__EXERCISE DIRECTIONS__
Take the listing below and print exactly the lines starting at the line containing "Where should I click to: Select" and ending at the line containing "Task: Click the Next > button", both ends included, and no others.

--

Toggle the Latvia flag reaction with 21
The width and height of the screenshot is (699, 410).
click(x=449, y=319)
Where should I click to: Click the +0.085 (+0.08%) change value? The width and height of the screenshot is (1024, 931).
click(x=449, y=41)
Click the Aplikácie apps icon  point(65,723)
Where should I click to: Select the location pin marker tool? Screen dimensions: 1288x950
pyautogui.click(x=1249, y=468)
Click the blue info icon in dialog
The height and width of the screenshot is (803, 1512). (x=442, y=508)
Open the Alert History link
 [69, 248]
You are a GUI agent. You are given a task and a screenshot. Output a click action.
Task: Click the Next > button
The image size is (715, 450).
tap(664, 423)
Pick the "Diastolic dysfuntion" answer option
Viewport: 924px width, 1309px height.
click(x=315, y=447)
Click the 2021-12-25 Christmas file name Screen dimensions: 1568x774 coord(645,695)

--

__EXERCISE RESULT__
Where should I click to: Select the location pin marker tool? Screen dimensions: 1288x950
pyautogui.click(x=1249, y=468)
Click the blue info icon in dialog
The height and width of the screenshot is (803, 1512). (x=442, y=508)
Open the Alert History link
 [69, 248]
You are a GUI agent. You are given a task and a screenshot. Output a click action.
Task: Click the Next > button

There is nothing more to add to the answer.